Text shown:
An accountant’s influence on family-owned firms’ performance is measured through return on equity (ROE), return on assets (ROA), return on investment (ROI), nonfinancial performance, sales growth, survival, internationalization, and bank rating in the literature. Counterintuitively, it is suggested that firms with an external accountant (i.e., nonfamily) have a lower bank rating (Lutz et al., 2010). However, the reason is problematized, as a family-owned firm recruits a nonfamily accountant to improve its bank rating (Lutz et al., 2010). The literature further argues that the relation between the accountant and banks is important because accountants initiate more bank connections and thus aid family-owned firms in developing relationships with banks (Di Giuli et al., 2011; Lutz et al., 2010). Survival rate and sales growth are also argued to be higher when a highly embedded external accountant is present in a family-owned firm (Barbera & Hasso, 2013). Embeddedness is further stressed in relation to accountants’ influence on family-owned firms’ performance (cf. Gallo & Vilaseca, 1998) in terms of ROI, ROA (Caselli & Di Giuli, 2010; Gordini, 2016), and ROE (Gallo & Vilaseca, 1998). The literature asserts the importance of embeddedness because family owners might not even consider the proposed accounting change if the change agent (i.e., the accountant) is not deemed a sufficiently competent and an influential actor (e.g., Huerta et al., 2017). However, despite the key roles suggested for accountants and the influence of these roles indicated in the literature, accountants are seldom the sole focus of research (Songini et al., 2013).

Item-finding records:

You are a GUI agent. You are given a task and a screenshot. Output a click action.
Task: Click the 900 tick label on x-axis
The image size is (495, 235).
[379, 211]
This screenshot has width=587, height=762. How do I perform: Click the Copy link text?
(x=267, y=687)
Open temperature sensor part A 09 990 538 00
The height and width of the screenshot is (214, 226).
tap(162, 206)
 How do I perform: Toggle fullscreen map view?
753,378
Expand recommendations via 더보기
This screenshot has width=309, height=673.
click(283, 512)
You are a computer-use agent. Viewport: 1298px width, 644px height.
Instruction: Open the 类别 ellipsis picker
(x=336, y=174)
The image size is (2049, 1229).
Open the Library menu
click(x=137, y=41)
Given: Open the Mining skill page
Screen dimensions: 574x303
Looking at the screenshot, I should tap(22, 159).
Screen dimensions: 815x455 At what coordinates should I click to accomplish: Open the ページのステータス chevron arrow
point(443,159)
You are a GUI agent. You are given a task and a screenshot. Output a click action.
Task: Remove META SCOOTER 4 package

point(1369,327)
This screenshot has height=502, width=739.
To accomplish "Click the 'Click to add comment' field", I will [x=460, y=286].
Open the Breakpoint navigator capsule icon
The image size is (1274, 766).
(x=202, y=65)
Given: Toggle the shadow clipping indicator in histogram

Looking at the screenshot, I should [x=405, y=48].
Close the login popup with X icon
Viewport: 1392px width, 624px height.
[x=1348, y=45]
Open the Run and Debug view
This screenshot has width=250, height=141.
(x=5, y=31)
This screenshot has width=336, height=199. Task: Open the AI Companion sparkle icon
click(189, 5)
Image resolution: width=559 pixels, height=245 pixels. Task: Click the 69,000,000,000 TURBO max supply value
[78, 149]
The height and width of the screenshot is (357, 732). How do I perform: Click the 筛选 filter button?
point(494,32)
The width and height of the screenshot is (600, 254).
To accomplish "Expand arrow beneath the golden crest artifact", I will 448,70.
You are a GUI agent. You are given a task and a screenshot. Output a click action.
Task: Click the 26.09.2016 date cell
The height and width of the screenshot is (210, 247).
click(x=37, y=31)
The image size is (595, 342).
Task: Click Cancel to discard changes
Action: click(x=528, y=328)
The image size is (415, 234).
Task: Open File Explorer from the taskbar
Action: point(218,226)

Stated exercise: Extend the passage on accountants' influence on family-owned firms' performance, continuing from its last sentence.

Answer to the exercise:
3.2.6 An accountant’s role in family-owned firms

An accountant’s role can be aggregated into four separate roles based on the reviewed literature.Footnote 2 First, an accountant is presented as a traditional metaphorical bean counter, responsible only for accounting tasks and overseeing the production of accounting information; they do not exercise executive power. Second, an accountant occupies the role of a decision-maker, ruling on policies and developing systems designed to enable and constrain behavior. An accountant is also depicted as a coleader (with the CEO) and an internal strategic leader in this role. Third, an accountant serves an advisory role. An accountant is portrayed as an independent informant and knowledge bank advising the family, providing useful decision-making information, and influencing and proposing, but not deciding on, policies and practices. Acting as an economic and financial conscience, a sounding board and an institutional carrier is also a part of the role. Fourth, an accountant is a protector, a mediator, a safe guardian, a key liaison, and a procurer of resources. The four roles are intertwined and are seldom present entirely in solitude (see Table 6).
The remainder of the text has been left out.